Ringfort (Cashel), Leana, Co. Clare
Co. Clare |
Ringforts
On the north-western slope of a narrow ridge in County Clare, amid rough pasture, sits a stone enclosure that spent much of the twentieth century misidentified.
Cartographers recording it in 1996 labelled it a rectangular enclosure, which is technically defensible but misses the point; what survives here is a cashel, a type of early medieval ringfort defined by a stone wall rather than an earthen bank, and it is considerably more complex than a simple rectangular outline would suggest.
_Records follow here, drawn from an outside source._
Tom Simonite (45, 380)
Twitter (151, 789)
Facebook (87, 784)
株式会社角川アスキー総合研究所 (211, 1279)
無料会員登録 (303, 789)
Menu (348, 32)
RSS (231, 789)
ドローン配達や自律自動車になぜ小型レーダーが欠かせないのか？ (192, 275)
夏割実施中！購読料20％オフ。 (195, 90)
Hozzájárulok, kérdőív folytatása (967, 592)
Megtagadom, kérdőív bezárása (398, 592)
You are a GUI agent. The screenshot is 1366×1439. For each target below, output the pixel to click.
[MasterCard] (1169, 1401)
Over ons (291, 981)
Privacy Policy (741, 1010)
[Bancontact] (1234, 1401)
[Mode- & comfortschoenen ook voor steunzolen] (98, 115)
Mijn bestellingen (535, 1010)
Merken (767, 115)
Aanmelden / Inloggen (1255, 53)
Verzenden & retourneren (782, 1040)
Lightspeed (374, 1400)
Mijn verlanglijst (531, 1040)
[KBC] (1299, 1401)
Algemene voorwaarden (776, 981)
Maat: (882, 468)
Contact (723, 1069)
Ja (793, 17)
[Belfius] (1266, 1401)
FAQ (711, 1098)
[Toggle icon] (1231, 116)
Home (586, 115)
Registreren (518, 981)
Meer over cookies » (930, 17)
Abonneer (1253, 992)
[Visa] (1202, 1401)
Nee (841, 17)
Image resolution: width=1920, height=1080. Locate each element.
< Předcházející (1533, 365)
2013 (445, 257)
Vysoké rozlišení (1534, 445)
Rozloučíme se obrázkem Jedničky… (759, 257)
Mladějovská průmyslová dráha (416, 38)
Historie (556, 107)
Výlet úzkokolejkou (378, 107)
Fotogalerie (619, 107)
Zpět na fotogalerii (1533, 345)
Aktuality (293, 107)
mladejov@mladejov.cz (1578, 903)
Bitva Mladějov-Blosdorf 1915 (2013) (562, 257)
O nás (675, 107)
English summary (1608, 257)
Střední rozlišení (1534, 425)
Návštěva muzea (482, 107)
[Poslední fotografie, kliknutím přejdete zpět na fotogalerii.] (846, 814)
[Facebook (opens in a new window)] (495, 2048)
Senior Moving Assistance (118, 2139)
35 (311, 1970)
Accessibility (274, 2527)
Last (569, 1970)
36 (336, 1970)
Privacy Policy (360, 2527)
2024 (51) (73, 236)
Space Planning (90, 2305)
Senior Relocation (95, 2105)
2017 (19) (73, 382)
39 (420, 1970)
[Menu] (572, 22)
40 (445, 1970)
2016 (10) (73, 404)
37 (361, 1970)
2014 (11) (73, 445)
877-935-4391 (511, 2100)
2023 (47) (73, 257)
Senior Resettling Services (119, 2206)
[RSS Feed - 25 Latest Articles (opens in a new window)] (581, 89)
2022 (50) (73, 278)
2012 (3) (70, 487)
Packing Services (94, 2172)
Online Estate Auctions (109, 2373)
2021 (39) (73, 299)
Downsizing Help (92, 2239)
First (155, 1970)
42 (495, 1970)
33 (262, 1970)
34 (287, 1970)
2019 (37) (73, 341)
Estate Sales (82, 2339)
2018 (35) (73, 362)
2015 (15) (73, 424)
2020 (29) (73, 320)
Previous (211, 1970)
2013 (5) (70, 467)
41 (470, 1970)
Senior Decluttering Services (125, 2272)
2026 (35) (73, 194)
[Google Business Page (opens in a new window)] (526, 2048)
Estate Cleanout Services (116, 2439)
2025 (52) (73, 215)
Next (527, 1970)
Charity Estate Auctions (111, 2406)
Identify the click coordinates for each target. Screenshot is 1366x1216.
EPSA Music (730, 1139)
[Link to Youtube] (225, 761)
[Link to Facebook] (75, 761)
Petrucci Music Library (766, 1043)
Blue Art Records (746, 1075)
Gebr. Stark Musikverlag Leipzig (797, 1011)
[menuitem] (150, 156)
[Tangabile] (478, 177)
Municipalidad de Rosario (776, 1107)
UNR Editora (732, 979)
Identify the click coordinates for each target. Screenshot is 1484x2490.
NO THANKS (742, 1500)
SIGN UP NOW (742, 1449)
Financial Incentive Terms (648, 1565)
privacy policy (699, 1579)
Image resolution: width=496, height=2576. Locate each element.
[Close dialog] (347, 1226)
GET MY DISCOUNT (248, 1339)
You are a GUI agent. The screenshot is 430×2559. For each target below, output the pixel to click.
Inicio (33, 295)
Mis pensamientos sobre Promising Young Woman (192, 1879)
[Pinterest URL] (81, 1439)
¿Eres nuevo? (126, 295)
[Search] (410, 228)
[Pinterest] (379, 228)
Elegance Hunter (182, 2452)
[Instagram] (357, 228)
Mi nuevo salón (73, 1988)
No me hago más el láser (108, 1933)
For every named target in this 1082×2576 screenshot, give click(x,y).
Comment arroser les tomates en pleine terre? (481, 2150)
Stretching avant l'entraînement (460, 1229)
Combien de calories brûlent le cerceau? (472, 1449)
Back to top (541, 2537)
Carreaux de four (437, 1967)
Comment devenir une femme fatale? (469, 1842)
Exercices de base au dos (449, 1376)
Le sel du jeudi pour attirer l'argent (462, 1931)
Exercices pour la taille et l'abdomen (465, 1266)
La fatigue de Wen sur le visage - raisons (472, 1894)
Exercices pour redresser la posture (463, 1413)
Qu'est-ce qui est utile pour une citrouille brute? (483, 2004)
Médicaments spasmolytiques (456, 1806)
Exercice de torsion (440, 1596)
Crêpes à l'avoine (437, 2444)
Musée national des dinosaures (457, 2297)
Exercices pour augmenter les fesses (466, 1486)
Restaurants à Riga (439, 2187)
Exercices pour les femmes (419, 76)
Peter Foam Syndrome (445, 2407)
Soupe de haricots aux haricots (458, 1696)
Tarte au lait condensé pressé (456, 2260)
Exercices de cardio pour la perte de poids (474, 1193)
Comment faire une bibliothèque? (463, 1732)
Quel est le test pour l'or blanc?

The structure is subrectangular rather than truly rectangular, measuring roughly 29 metres north-east to south-west and 27 metres north-west to south-east. Its defining wall, between one and one and a half metres wide and still standing to around a metre or more in places, shows a notable variety of construction depending on where you look. At the south-east, the outer face is built from large, roughly coursed blocks laid with some care, while at the south-west and north-west the builders used thin flagstones laid flat, a technique that speaks to the local availability of Clare's characteristic fissile limestone. The entrance, about a metre wide, sits near the centre of the south-east side. A narrow modern field wall has been built directly over the cashel's perimeter on the north-east and part of the north-west, folding a much older boundary into the practical geometry of later farming. Inside the enclosure, which slopes unevenly downward to the north-west, there is a hut site in the eastern portion, and partly overlapping its south-western edge is a small subcircular feature defined by a low earth and stone bank, possibly a separate structure of a different period or function. The antiquarian T. J. Westropp, writing in 1905, noted a side enclosure to the north-east of the cashel; it does not appear on Ordnance Survey mapping, but aerial imagery has since confirmed the presence of a further subrectangular enclosure of roughly 35 by 28 metres butting up against the cashel at the north-east, defined by a poorly preserved, gapped stone wall. Westropp, it turns out, was right.